Em uma caminhada pelas ruas residenciais de Zurique, longe das hordas de turistas, é muito comum ser abordado por um suíço com um afetuoso cumprimento, sempre com um sorriso e buscando olhar nos olhos do interlocutor. Não se deixe enganar por tamanha simpatia; ela não significa que o suíço está disposto a abrir seu coração. Significa, no máximo, que ele está testando sua educação ou buscando abertura para dar um conselho ou uma lição de moral.
De fato, o suíço parece acordar de manhã, espreguiçar e pensar: hoje eu vou achar um estrangeiro e ensinar a ele como se deve viver aqui. Eu já fui repreendida, já recebi conselho e já ouvi palpite de estranhos sem pedir. Talvez a explicação para tamanha ingerência na vida alheia seja reflexo do sistema político adotado por lá: frequentemente o suíço é chamado às urnas para participar da tomada de decisões, o que deve deixá-los mais à vontade para sair distribuindo opiniões por aí. É a democracia participativa transformando a vida cotidiana em um eterno referendo.

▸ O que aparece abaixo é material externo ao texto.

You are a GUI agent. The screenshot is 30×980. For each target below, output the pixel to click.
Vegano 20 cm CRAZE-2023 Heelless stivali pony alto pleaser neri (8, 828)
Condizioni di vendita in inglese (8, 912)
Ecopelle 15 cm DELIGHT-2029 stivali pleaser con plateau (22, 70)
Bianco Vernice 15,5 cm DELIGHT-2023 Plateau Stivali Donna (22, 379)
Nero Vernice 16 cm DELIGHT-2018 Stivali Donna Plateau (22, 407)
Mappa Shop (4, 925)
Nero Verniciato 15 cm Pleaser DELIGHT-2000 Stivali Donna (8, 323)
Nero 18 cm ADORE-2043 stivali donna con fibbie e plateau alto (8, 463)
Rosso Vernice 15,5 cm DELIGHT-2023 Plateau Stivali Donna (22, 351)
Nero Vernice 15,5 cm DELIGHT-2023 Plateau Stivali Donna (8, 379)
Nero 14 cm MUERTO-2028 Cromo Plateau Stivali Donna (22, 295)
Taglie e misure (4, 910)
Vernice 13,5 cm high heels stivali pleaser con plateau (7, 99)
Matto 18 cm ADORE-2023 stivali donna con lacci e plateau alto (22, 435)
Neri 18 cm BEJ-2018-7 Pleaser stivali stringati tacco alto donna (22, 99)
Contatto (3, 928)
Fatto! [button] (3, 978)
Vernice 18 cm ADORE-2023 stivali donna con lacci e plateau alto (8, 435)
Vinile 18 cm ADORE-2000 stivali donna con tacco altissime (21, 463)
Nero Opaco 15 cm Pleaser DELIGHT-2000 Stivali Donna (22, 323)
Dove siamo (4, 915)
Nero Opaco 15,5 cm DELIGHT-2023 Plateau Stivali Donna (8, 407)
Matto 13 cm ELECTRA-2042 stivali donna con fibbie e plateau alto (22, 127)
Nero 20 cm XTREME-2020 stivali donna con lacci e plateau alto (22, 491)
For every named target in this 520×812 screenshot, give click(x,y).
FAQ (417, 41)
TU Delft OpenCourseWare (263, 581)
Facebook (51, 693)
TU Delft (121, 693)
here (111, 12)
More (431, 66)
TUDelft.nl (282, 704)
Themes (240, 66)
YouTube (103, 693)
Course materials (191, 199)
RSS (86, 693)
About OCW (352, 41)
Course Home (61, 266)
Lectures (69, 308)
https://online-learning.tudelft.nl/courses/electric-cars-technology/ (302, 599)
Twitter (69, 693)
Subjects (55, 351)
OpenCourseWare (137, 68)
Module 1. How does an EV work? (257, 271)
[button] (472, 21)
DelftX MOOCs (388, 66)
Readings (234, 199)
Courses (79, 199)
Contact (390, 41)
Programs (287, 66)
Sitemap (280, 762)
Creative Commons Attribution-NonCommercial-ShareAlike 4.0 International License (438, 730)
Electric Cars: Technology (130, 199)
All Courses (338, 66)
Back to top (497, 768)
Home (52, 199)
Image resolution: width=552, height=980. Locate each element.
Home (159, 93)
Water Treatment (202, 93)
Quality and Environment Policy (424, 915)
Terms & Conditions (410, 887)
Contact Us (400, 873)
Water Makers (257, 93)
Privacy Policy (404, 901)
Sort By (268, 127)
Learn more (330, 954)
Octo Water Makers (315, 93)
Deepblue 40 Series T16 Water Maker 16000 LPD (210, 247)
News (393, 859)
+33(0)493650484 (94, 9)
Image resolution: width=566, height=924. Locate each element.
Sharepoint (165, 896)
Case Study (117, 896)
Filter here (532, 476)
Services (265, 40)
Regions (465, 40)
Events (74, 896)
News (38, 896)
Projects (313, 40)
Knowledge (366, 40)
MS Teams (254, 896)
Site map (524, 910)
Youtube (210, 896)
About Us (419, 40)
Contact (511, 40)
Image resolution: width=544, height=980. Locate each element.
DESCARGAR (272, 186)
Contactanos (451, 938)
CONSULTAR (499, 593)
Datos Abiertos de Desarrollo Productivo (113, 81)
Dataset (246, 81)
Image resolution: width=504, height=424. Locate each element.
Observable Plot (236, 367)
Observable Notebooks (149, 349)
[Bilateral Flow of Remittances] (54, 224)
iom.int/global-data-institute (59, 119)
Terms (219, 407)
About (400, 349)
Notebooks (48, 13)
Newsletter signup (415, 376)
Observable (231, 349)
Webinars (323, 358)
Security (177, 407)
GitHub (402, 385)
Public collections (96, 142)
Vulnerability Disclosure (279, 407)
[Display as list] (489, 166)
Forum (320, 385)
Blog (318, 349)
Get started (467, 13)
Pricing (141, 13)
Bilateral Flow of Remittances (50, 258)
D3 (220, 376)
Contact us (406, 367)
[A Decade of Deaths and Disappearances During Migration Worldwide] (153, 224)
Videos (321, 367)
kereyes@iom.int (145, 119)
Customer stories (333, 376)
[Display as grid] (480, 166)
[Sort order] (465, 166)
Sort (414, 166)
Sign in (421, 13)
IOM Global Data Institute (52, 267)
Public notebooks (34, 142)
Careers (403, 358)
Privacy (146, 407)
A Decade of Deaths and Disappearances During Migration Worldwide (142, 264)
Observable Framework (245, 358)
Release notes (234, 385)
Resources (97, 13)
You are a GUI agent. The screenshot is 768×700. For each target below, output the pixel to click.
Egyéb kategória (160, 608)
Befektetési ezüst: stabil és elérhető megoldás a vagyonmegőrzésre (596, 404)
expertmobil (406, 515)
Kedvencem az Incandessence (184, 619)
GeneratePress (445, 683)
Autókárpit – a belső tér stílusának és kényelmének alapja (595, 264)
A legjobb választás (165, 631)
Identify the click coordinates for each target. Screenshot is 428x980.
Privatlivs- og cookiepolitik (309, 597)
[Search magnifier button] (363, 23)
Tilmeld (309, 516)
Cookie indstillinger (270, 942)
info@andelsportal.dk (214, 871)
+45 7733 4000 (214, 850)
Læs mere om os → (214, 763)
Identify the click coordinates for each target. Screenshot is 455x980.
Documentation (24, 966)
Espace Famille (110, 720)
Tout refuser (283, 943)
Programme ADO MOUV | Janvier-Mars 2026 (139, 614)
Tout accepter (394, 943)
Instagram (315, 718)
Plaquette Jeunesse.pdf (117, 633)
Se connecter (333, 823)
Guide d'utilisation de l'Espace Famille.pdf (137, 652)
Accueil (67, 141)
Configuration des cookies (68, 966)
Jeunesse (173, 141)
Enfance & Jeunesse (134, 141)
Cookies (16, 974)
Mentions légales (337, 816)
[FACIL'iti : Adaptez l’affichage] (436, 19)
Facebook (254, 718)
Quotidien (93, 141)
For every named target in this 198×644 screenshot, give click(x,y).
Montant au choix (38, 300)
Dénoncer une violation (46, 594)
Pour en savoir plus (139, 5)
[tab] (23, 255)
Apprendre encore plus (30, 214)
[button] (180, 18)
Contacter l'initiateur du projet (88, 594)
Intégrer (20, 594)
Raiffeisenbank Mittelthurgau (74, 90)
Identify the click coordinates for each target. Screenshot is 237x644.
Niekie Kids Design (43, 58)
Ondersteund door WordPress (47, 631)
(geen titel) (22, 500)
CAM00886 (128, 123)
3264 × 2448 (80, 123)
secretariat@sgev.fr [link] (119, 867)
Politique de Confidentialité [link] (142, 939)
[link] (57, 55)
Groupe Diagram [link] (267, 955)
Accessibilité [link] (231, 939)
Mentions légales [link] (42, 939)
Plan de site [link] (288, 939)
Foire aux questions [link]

Mas a verdade é que eles têm muito o que nos ensinar. Se por um lado não há flexibilidade, por outro há confiabilidade. Não se deve contar com a capacidade do suíço de improvisar ou de relaxar regras e procedimentos, mas se pode sempre esperar que ele faça aquilo a que se comprometeu, a tempo e modo. Nesse contexto, parece-me que a sociedade suíça fez uma opção: entre ser maleável e ser confiável, optou por ser confiável. E é uma escolha legítima.
* Grüezi é uma saudação verbal comum na Suíça de língua alemã (especialmente no cantão de Zurique) e significa Olá. Assim como a forma de se cumprimentar, algumas das características comportamentais do suíço variam bastante a depender da região.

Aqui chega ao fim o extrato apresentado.